Convz
Full-Time
Dubai, Hybrid, Remote
Posted 4 months ago
What you will do?
- Design end-to-end data solutions, including solution architecture, data modeling, and data flow diagrams, to address complex business requirements.
- Design, develop, and maintain scalable data pipeline architecture to support the company’s and clients’ data processing needs.
- Implement best practices for data ingestion, storage, and processing to ensure data integrity, reliability, and security.
- Architect and implement Big Data processing workflows to handle large volumes of data with high throughput and low latency, ensuring timely and accurate data delivery.
- Drive the adoption of data engineering best practices and standards across the organization, including data governance, data security, and data quality.
- Lead and mentor junior team members, providing guidance on best practices and technical solutions.
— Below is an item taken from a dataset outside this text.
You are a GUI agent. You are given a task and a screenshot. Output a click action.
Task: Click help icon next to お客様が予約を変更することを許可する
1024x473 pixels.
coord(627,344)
- Maintains consistent communication with the Project Team Lead and Project Manager, providing clear updates on task status and promptly escalating any issues or potential delays
Good to have:
- Design and develop real-time streaming data pipelines using technologies such as Apache Kafka, Apache Pulsar, or cloud-native streaming services (e.g., AWS Kinesis, Google Cloud Pub/Sub).
- Lead data architecture reviews and provide recommendations for optimizing performance, scalability, and cost efficiency.
- Collaborate with data scientists and analysts to understand data requirements and provide technical expertise in data modeling and analytics.
What we are looking for?
- Proficiency in designing, building, and maintaining scalable ETL data processing systems using Python, Java, Scala, or similar programming languages.
- Expertise in SQL – Demonstrate a strong grip on SQL to process and analyze various forms of data.
- Experience working with Cloud Deployment Environments, preferably GCP, Azure or AWS.
- Experience in creating and managing CI/CD pipelines using Azure DevOps, Jenkins, GoCD, or similar technologies.
- Proficiency in orchestration tools like Apache Airflow, Azure Data Factory, AWS Data Pipelines, or similar.
- Familiarity with version control systems like GitHub and CI/CD concepts.
- Understanding of Data Modeling and Data Warehousing techniques, including star schema or raw data vault.
- Experience working with large-scale data sets, including structured and unstructured data formats like Parquet, Avro, JSON, etc.
Good to have:
- Knowledge of big data processing technologies such as Hadoop, Apache HBase, Apache Hive, or similar.
- Experienced with designing and implementing Data Governance policies covering Data Accessibility, Security, Management, Quality etc.